Assessing Relation between the Sukuk Market and Islamic Banks to Strengthen the Islamic Financial System: Evidence in Indonesia

Abstract:

 If the company needs a funding source by staying compliant with Islamic law, there is an option, namely to take financing at an Islamic bank or by issuing sukuk. Both financial instruments are sources of Islamic funding th at are currently growing and being widely studied by researchers. Along with its development the question arises how the existence of Islamic banks whose main business is in the financing sector with the continued growth of sukuk issued by corporations. This study examines the relationship between these two Islamic funding instruments by examining the impact of the growth of corporate sukuk on the ratio of Islamic banking in Indonesia. This study uses monthly secondary time series data from June 2016 to June 2019. The dependent variable is the ratio of Islamic banking to the Capital Adequacy Ratio (CAR) as an indicator of capital and Financing to Deposit Ratio (FDR) as an indicator of the level of liquidity, while the independent variable uses outstanding corporate sukuk and corporate sukuk yields as a proxy for sukuk growth.

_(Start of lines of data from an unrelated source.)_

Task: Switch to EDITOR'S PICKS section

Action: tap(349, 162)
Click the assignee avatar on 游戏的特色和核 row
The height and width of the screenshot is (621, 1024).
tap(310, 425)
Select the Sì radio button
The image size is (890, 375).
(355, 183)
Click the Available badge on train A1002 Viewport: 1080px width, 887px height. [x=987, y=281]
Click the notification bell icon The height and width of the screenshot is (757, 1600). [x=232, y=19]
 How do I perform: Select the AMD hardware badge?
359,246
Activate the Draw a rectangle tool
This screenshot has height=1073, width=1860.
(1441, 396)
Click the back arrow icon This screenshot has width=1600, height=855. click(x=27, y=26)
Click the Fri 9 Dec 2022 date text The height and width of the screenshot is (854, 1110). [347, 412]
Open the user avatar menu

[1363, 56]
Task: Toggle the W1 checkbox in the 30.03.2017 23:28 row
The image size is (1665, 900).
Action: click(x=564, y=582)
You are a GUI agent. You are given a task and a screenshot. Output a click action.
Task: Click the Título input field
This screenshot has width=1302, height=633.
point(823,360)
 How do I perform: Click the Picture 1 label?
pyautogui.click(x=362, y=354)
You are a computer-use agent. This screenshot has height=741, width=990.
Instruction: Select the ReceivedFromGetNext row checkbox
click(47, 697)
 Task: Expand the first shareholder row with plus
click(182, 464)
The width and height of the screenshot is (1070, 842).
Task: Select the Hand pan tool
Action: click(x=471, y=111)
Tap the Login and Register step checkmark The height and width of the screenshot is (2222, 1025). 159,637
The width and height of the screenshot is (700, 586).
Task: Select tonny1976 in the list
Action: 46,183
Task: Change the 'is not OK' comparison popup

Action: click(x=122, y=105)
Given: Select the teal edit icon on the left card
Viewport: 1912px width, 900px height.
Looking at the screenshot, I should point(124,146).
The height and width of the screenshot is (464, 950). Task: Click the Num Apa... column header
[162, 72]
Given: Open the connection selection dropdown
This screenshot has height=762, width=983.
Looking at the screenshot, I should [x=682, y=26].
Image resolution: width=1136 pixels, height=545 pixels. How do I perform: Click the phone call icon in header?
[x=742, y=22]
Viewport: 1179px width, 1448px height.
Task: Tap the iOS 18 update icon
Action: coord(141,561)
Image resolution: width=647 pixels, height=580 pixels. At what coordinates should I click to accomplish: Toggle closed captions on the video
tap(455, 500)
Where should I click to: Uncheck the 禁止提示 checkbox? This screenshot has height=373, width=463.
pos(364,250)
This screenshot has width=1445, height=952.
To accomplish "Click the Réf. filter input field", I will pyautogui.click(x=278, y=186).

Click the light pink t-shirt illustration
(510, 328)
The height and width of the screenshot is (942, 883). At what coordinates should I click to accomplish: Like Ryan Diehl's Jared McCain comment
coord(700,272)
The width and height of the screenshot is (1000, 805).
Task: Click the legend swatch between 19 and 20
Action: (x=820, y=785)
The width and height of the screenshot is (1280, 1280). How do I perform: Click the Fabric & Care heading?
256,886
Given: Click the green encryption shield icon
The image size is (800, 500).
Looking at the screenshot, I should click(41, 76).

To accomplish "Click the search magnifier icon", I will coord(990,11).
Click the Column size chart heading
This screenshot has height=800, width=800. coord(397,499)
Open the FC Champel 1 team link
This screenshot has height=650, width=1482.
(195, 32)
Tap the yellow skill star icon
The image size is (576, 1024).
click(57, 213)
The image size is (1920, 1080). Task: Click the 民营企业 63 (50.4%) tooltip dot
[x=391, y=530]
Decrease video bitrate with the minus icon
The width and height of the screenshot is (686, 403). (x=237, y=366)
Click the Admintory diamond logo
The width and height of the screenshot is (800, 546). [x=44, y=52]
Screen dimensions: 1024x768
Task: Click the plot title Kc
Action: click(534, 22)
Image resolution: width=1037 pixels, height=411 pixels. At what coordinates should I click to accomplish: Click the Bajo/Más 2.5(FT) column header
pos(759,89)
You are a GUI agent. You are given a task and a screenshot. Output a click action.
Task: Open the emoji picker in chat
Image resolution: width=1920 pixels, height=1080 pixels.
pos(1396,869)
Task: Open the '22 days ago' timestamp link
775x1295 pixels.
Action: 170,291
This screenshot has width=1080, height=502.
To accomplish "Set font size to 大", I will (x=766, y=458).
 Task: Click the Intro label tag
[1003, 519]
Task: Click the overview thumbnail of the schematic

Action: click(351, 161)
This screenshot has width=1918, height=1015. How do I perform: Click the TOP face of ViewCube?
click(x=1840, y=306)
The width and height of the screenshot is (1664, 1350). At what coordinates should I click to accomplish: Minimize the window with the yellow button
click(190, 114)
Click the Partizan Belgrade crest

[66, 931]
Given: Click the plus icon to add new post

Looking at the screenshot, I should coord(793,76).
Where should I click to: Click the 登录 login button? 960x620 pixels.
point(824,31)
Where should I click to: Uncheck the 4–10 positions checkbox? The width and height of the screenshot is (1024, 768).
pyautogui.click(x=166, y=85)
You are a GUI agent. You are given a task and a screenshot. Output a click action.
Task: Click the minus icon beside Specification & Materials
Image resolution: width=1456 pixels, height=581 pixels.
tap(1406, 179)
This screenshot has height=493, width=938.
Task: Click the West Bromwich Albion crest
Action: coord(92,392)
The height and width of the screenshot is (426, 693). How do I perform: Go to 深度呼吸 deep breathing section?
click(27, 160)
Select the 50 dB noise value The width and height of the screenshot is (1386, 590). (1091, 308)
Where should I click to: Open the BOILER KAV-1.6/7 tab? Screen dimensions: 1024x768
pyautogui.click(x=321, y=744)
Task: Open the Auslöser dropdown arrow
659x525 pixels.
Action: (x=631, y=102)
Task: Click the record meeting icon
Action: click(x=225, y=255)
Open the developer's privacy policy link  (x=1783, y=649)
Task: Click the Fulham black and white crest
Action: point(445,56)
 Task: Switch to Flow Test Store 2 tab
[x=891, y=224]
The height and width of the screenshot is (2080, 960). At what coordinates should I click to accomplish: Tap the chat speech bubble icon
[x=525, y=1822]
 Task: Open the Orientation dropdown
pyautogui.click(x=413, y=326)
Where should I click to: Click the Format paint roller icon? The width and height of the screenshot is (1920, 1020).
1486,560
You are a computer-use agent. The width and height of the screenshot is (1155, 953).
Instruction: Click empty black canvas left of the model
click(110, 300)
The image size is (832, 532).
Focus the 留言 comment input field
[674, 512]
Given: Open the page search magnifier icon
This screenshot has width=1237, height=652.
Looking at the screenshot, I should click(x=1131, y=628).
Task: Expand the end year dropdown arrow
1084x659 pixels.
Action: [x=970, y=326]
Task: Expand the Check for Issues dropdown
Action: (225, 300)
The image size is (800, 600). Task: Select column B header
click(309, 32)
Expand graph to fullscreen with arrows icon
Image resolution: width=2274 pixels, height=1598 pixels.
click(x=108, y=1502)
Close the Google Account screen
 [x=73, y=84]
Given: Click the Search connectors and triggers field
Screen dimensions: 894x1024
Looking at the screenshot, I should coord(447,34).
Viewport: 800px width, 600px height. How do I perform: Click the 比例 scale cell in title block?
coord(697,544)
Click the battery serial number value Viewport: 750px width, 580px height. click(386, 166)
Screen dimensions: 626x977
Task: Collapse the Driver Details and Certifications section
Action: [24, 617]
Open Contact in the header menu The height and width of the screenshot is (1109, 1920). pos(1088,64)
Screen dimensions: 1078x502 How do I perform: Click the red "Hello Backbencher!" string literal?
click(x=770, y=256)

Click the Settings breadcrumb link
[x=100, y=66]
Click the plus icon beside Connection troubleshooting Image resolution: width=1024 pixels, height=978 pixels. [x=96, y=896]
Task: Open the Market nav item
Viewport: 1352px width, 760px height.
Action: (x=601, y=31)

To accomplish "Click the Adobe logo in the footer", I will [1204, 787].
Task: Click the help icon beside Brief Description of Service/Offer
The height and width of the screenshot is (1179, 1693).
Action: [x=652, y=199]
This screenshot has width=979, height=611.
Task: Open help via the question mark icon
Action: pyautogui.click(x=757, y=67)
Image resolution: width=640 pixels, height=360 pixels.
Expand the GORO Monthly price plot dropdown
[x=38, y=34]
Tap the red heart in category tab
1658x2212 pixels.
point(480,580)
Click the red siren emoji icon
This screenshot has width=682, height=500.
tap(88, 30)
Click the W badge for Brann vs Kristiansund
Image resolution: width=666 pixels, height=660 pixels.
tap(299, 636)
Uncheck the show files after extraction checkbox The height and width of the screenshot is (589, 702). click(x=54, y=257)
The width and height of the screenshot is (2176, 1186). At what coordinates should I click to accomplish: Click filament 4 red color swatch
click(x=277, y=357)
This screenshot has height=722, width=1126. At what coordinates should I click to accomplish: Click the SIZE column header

Testing data in this study uses quantitative methods with the Vector Auto Regression (VAR) model and the Granger Causality Test. This study also uses Impulse Response Function (IRF) and Variance Decomposition (VD) for further analysis. The results of this study indicate that the growth of the corporate sukuk market has a relationship with the ratio of Islamic banking. The increase in the volume of outstanding sukuk has a positive effect on Islamic bank CAR, but has a negative effect on Islamic bank FDR. While sukuk yield variables produce a positive relationship with Islamic bank FDR but have a negative relationship with Islamic bank CAR. So that the growth of corporate sukuk is relevant to be considered as an exogenous factor affecting the ratio of Islamic banking in Indonesia.